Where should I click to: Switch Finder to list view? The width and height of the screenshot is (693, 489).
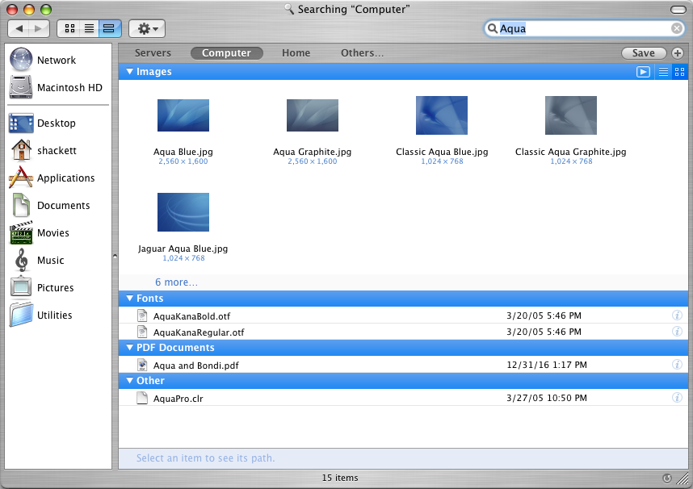click(89, 28)
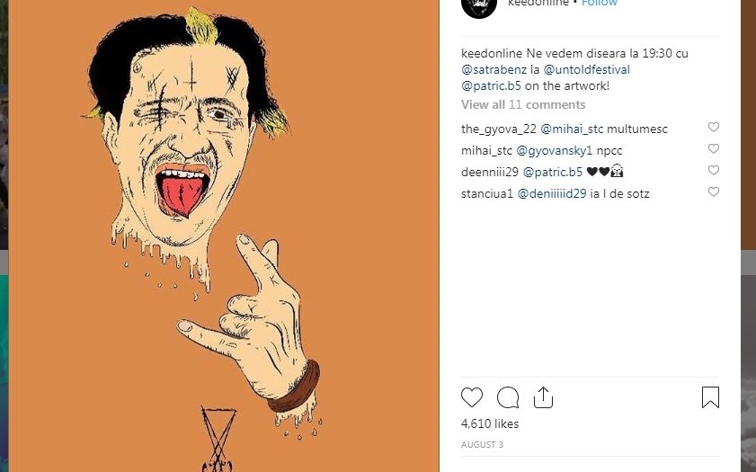Click the share post arrow icon
Viewport: 756px width, 472px height.
(543, 397)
━━━━━━━━━━━━━━━━
### [Your goal]
Return the entries above exactly as they appear. Pictures should not be copied.

### [Output for this exercise]
Where should I click to: Switch Finder to list view? The width and height of the screenshot is (693, 489).
click(89, 28)
Click the share post arrow icon
Viewport: 756px width, 472px height.
(543, 397)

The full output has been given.